----- EXTRACTED TEXT -----

About this time last year (21 Dec, 2012 to be exact) my first published short story, The Cavern, came out on Every Day Fiction. This winter-solstice-themed tale is now available as a podcast for your listening pleasure. Thanks to the narrator and EDF podcast manager Folly Blaine for her excellent reading, which you can listen to here. Enjoy.
It’s interesting to have my first story come out in another medium almost exactly one year later. It gives me a reason to compare where I am now to where I was then. My only publication (outside of writers’ forums) prior to The Cavern was the first chapter or two of Dosterra. I’ve had a few other short stories published since (and a few written, but still homeless). I’ve put Dosterra on hold while I work on a completely different novel. Continue reading →
My latest flash fiction, A Swirl of Chocolate, is now available for reading on 365 tomorrows. This story is a quick little take on the twists and turns of time. Time travel is impossible…or is it? Have a read and, if you feel so inclined, let me know what you think.

----- GIVEN RECORDS -----

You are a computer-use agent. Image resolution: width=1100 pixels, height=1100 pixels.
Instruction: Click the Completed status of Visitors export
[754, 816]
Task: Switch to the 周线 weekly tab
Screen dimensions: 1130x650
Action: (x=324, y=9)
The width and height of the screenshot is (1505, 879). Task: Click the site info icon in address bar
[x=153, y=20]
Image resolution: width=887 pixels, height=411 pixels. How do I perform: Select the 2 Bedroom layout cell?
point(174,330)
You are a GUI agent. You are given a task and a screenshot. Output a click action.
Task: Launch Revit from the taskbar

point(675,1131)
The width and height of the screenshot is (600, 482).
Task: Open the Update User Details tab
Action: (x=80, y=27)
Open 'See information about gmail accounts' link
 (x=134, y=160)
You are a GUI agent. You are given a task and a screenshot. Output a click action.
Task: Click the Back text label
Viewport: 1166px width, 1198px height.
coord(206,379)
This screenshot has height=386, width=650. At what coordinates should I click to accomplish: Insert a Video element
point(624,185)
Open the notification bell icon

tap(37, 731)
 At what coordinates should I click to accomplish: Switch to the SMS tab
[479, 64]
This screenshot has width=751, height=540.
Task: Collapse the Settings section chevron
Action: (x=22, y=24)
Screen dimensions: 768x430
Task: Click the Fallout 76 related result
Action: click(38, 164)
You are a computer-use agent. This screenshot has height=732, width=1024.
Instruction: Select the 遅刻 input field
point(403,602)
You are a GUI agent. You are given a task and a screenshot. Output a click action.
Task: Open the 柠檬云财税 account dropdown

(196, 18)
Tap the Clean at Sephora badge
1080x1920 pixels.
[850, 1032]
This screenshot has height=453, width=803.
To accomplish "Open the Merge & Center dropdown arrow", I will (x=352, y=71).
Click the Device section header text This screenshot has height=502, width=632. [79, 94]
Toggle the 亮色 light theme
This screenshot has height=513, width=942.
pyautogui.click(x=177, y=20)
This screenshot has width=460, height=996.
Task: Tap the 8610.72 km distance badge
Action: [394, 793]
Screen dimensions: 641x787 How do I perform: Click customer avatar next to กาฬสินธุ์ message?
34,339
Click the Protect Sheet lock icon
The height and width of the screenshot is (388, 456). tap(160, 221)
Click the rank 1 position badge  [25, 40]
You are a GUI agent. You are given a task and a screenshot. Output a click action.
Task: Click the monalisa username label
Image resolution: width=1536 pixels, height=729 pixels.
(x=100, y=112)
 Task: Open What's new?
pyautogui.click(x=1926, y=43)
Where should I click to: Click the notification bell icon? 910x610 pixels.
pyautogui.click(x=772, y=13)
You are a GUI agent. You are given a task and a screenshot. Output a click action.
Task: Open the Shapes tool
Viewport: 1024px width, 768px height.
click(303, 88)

-----

■ **EXERCISE DETAILS**: According to the post above, who narrated the podcast version of The Cavern? Please give the name.

■ **REPLY**: Folly Blaine